By | September 13th, 2017

September 13, 2017

A diagnosis of Alzheimer’s is as frustrating as it is heartbreaking. By the time a patient is diagnosed, there is little that can be done to delay the disease. Now, a new proposal by a committee convened by the National Institute on Aging and the Alzheimer’s Association is underway to change how and when an Alzheimer’s diagnosis is made.

Alzheimer’s has typically been diagnosed almost entirely based on symptoms and cognitive testing. Identifying the beta-amyloid plaques and clumps of the protein tau that characterize Alzheimer’s was something that was only done during an autopsy. Recently, though, Alzheimer’s testing that pinpoints the physiological changes in the brain has been used more frequently, though it’s still expensive and not covered by insurance for most patients. This proposal would require that participants of Alzheimer’s studies undergo brain imaging and measurement of substances in cerebrospinal fluid to receive an Alzheimer’s diagnosis and participate in Alzheimer’s studies. Eventually, a diagnosis based on biology rather than cognitive tests and symptoms could trickle down to how the general population receives an Alzheimer’s diagnosis.

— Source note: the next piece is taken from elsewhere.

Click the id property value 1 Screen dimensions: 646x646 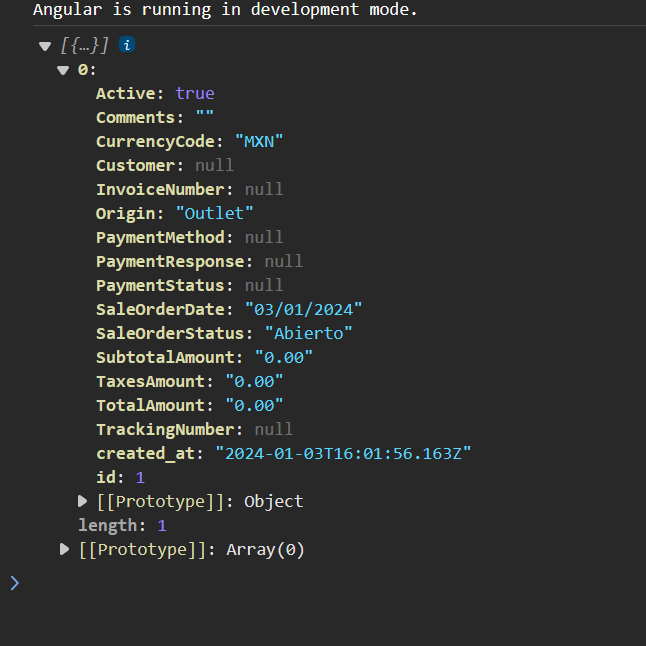140,477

Researchers have told Being Patient that we’re starting to understand memory loss as only a small component of dementia. It’s often the thing that gets a patient into a doctor’s office because it’s the most disturbing change, but research shows that changes in the brain that characterize Alzheimer’s can start 20 or 30 years before someone develops the most noticeable symptoms.

A change in the approach to diagnosis would put Alzheimer’s in line with how heart disease and cancer is diagnosed—by analyzing artery build-up and detecting the presence of malignant cells, not monitoring symptoms after the disease has already progressed. Considering most patients receive an Alzheimer’s diagnosis when the disease has already begun to interrupt their lives and spread throughout their brain, this approach could buy many patients more time to plan for the disease or allow them to enter clinical trials that could have significant impact both on their lives and our understanding of the progression of the disease. However, it could come at a cost: What is the psychological effect of telling someone without symptoms that they have the disease?

The report comes after a study earlier this year identified 60 percent of patients with an incorrect Alzheimer’s diagnosis after analyzing brain scans.